In the movie, there is a “pregnant Barbie” who is discontinued” and “banished” from Barbie Land, who stands all by herself in the corner not partaking in any of the hoopla of the Barbie world. There’s a comment made about why she’s discontinued, yet the ending credits show Barbie’s little sister doll, so obviously children can be had in “Barbie Land.” There are sprinkles of “You can be just a mother” mentioned in the film, which seem to be placed there as a “You can’t say this film is anti-motherhood, we said you can be just a mother!” Yet the general content, speaks otherwise. There’s a scene where a Ken asks to “be on the Supreme Court” of Barbie Land, and President Barbie says something to the notion of “Absolutely not, you can have a lower level job.” Constant insinuations of how “men rule the world” further fuel the false feminist agenda, hatred of masculinity, and anti-traditional family narrative. Everyone knows that Barbie and Ken are a pair, but in the movie, Barbie doesn’t even like Ken and turns him down, which further pushes the false “I’m independent and don’t need a man” narrative.
I think the overall question I have (and this is a rhetorical question, I’m hoping you as a devout Catholic already know the answer to this) is “Why can’t we have a feminine, light-hearted movie that shows the beauty of being a woman without a negative connotation and a feminist agenda added to it? Why is simply resting in our womanhood the way God created it to be not enough? Why is the message that authentic femininity will make you hated constantly being told to young girls?”
Aren’t we tired of all the ugliness? The anti-life, anti-motherhood, anti-femininity?
Don’t we crave beauty? A beautiful life, a beautiful season of motherhood, beautiful femininity? When’s the last time you’ve seen a wholesome television show or movie with a hard-working father and a homemaking mother happily married with more than three children? Why don’t we see any shows or movies depicting this?

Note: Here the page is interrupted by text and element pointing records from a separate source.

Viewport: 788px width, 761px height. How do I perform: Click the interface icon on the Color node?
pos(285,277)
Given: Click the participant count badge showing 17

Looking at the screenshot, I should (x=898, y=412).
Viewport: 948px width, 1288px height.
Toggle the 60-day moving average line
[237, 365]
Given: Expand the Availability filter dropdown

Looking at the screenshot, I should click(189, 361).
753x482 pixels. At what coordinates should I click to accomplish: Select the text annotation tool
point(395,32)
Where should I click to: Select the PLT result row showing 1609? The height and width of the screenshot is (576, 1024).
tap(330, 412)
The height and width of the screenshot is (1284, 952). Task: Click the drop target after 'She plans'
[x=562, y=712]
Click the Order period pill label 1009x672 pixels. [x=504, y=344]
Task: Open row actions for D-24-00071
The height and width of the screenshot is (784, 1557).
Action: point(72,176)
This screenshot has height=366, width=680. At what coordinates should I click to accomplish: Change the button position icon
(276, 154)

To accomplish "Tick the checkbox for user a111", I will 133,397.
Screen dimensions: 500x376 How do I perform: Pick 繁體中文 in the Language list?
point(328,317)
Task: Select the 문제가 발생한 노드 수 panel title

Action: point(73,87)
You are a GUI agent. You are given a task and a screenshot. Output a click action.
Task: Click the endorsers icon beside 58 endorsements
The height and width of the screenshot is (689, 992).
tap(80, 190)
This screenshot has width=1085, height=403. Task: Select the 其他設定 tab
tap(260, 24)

To end on a positive note, the outfits in the movie are fun and feminine, Barbie is beautiful and looks pretty in pink, and the set design is aesthetically pleasing and girly. If only the movie could have maintained this light-hearted tone throughout, without the added agenda behind it, it potentially could have been a fun film, to reminisce on the memories of our girlhood, when we played innocently played with Barbie.